La “génération deeptech”, comme l’appelle Bpifrance, a-t-elle vraiment la fibre entrepreneuriale ? C’est pour répondre à cette question que la banque publique d'investissement a interrogé, avec l’aide du réseau PhDTalent, 1700 chercheurs. Sondant leurs motivations et leurs connaissances de l’écosystème deeptech. Une question essentielle pour l’organisme, qui dans le cadre de son plan deeptech, doté de quelque 2,5 milliards d’euros, souhaite doubler le nombre de start-up issues de la recherche entre 2019 et 2023.
44% des jeunes chercheurs envisagent de créer leur start-up
Résultat ? Selon les chiffres publiés le 28 mai par les organismes qui se dédient à favoriser l’entrepreneuriat deeptech, près d’un jeune docteur sur deux envisage la possibilité de créer une start-up… mais la plupart n'a qu’une connaissance relativement faible de l’écosystème d’aide à l’innovation existant en France.
“44% des jeunes chercheurs envisagent la création de start-up comme une option pour leur carrière, et 57% d’entre eux affirment que s’ils le font, ce serait pour avoir un impact sur la société et pour transférer leur recherche”, détaille le directeur général de PhDTalent, Florian Andrianiazy.
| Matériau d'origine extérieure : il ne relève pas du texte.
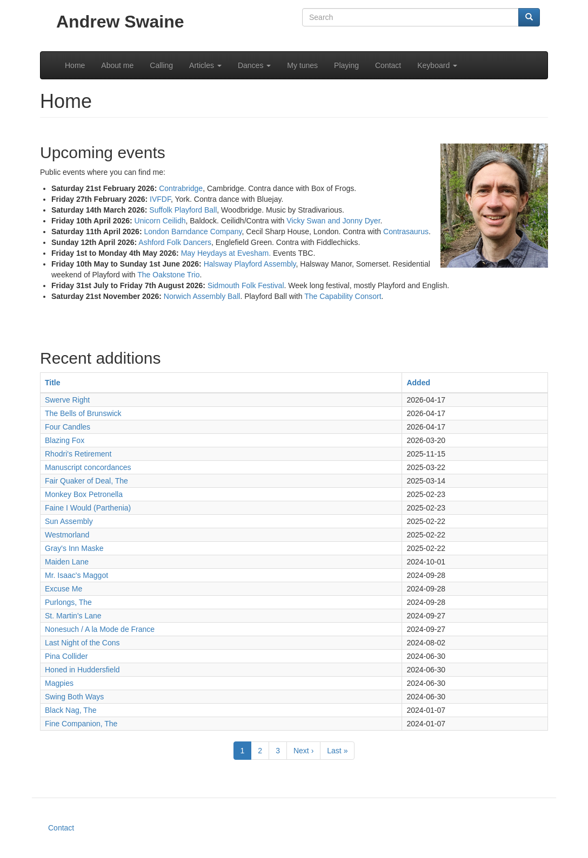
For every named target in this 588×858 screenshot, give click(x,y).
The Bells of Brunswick (83, 413)
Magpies (59, 683)
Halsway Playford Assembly (250, 264)
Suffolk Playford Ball (183, 210)
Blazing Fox (64, 440)
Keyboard (437, 65)
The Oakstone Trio (168, 274)
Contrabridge (181, 188)
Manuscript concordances (88, 467)
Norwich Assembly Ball (202, 296)
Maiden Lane (67, 561)
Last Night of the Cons (82, 642)
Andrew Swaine (120, 21)
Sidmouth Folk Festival (246, 285)
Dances (254, 65)
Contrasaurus (406, 231)
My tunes (302, 65)
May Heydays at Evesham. (226, 253)
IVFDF (160, 199)
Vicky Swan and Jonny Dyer (333, 220)
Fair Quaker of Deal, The (86, 480)
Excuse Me (63, 588)
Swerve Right (67, 400)
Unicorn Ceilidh (160, 220)
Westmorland (67, 534)
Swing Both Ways (74, 696)
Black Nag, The (70, 710)
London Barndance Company (193, 231)
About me (117, 65)
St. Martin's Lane (73, 615)
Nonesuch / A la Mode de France (100, 629)
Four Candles (67, 427)
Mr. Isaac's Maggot (76, 575)
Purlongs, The (68, 602)
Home (75, 65)
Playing (346, 65)
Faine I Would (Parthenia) (88, 507)
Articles (205, 65)
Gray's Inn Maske (74, 548)
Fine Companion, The (81, 723)
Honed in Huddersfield (82, 669)
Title (53, 382)
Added (418, 382)
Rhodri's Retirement (78, 454)
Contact (388, 65)
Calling (161, 65)
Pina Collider (66, 656)
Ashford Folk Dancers (174, 242)
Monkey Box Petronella (84, 494)
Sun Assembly (69, 521)
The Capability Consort (342, 296)
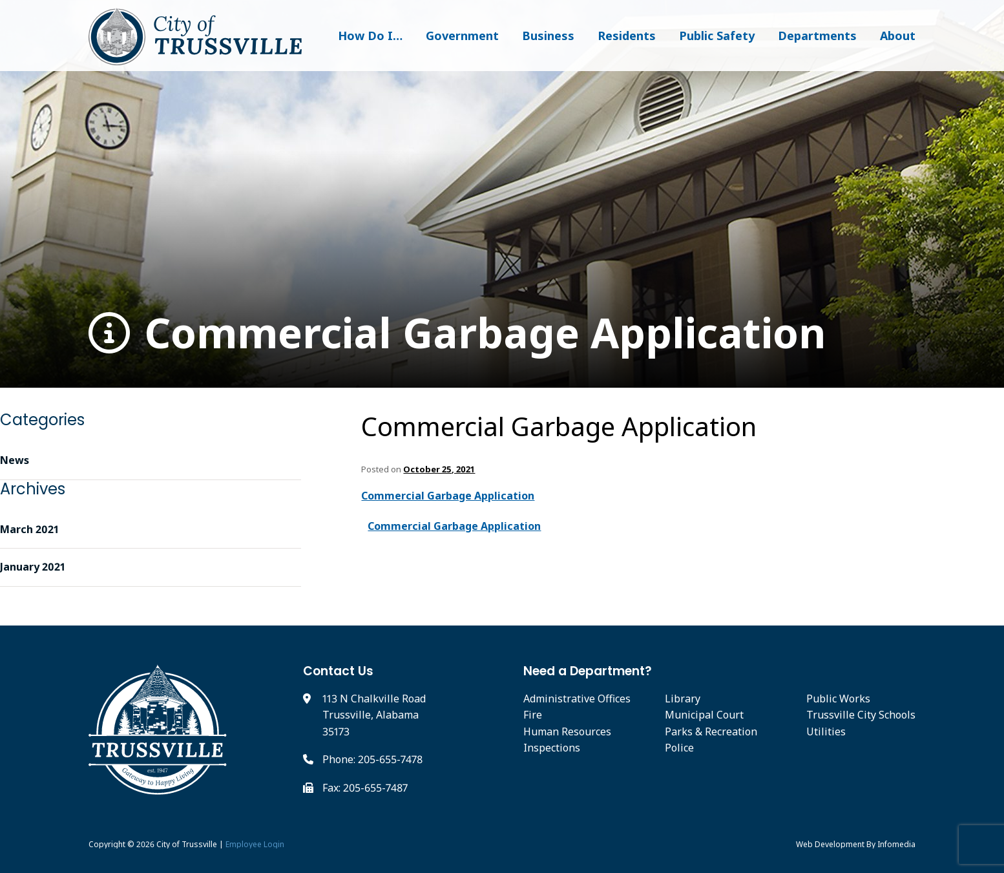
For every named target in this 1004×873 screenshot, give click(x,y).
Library (682, 698)
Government (462, 35)
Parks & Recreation (711, 731)
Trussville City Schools (860, 715)
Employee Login (254, 844)
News (14, 460)
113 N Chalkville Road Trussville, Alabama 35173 (374, 715)
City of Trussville (186, 844)
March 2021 (29, 529)
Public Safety (717, 35)
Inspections (551, 748)
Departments (817, 35)
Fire (532, 715)
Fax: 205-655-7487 (365, 788)
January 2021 (32, 567)
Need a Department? (587, 671)
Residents (627, 35)
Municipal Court (704, 715)
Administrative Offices (577, 698)
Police (679, 748)
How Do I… (370, 35)
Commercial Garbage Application (457, 333)
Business (548, 35)
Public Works (838, 698)
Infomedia (896, 844)
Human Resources (567, 731)
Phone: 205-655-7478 (372, 759)
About (897, 35)
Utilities (826, 731)
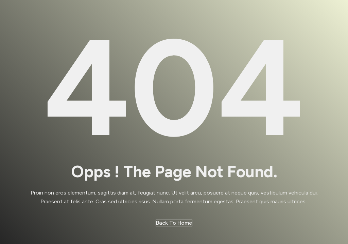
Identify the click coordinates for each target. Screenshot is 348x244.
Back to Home (174, 223)
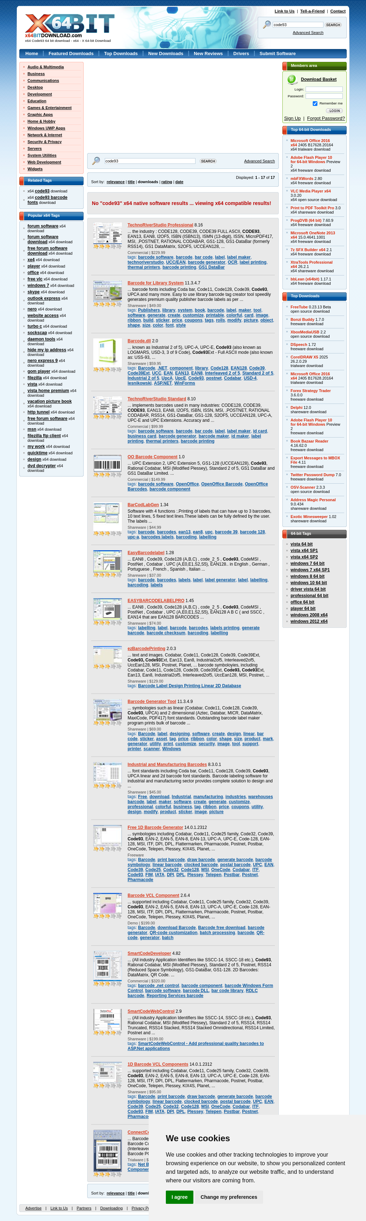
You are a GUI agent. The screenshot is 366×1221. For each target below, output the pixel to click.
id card (260, 431)
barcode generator (207, 262)
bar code (204, 257)
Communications (43, 80)
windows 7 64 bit (308, 563)
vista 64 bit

Un bon score, insiste-t-il : “si on regarde l’indice entrepreneurial français, qui pose la question de la même manière, le taux de personnes envisageant la création d’une entreprise n’est que de 19%. L’écart est très important”. Un constat à tempérer par les potentiels biais de l'étude, les jeunes docteurs les plus motivés ayant davantage de chance d’y répondre.
Développer la formation
L’étude montre aussi l’absence de liens forts entre l’université et l’entreprise, alors que seuls 20% des répondants se sentent encouragés par leur environnement de recherche à valoriser leur travaux de recherche à l’extérieur... Mais ont-ils vraiment besoin d'encouragements ? 80% ne perçoivent pas le monde de la recherche comme un frein à la création de start-up. Pas encouragés, mais pas découragés non plus.
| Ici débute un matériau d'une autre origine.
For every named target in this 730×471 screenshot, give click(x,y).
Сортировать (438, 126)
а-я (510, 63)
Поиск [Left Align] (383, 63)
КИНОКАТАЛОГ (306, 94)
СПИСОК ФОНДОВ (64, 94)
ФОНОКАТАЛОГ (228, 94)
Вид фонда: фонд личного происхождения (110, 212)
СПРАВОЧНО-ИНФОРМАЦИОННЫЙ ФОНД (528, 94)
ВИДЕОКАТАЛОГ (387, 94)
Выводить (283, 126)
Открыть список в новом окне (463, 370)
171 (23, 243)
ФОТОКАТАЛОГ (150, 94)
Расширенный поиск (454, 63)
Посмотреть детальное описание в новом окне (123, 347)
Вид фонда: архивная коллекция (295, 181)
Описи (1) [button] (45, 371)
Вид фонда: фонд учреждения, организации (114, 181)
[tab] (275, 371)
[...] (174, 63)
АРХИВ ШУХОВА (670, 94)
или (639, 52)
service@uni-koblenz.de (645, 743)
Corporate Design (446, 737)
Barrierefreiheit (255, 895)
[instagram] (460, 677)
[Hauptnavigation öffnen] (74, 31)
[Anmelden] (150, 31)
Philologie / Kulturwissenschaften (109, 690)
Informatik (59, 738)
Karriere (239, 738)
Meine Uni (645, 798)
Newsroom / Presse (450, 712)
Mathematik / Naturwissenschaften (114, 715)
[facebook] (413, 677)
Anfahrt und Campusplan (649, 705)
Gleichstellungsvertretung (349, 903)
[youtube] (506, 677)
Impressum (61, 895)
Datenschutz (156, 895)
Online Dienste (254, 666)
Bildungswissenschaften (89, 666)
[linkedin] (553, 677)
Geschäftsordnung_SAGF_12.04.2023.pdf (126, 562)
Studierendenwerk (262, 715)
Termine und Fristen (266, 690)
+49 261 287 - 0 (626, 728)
Enfin, si la plupart des sondés considèrent qu’il est plutôt facile de se faire accompagner pour devenir entrepreneur en France, les sondeurs constatent leur méconnaissance des écosystèmes d’innovation existant. Ainsi la majorité des répondants ne peuvent citer de structure ou dispositif d’accompagnement ou d’exemples de chercheurs-entrepreneurs. “Les chercheurs savent qu’il y a un écosystème pour les accompagner mais ils ne savent pas qui fait quoi, nous avons besoin de programmes de terrain”, résume Florian Andrianazy.
Pour ce faire, Bpifrance et PhDTalent préconisent de promouvoir davantage l’entrepreneuriat auprès des doctorants, de renforcer la connaissance des dispositifs de soutien à la création d’entreprise, et d’augmenter l’offre de formation à l’entrepreneuriat auprès des jeunes chercheurs.